**TASK BRIEF**
Please retype the whole listing so that it matches the original exactly.

________________

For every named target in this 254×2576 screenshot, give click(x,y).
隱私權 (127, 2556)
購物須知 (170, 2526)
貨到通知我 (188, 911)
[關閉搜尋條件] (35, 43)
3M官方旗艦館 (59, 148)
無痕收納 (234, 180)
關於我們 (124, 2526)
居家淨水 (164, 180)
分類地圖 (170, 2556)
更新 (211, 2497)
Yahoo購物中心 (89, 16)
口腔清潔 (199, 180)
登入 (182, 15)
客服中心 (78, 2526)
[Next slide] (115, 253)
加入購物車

________________

**OUTPUT BELOW**
For every named target in this 254×2576 screenshot, give click(x,y).
隱私權 (127, 2556)
購物須知 (170, 2526)
貨到通知我 (188, 911)
[關閉搜尋條件] (35, 43)
3M官方旗艦館 (59, 148)
無痕收納 (234, 180)
關於我們 (124, 2526)
居家淨水 (164, 180)
分類地圖 (170, 2556)
更新 (211, 2497)
Yahoo購物中心 (89, 16)
口腔清潔 (199, 180)
登入 (182, 15)
客服中心 (78, 2526)
[Next slide] (115, 253)
加入購物車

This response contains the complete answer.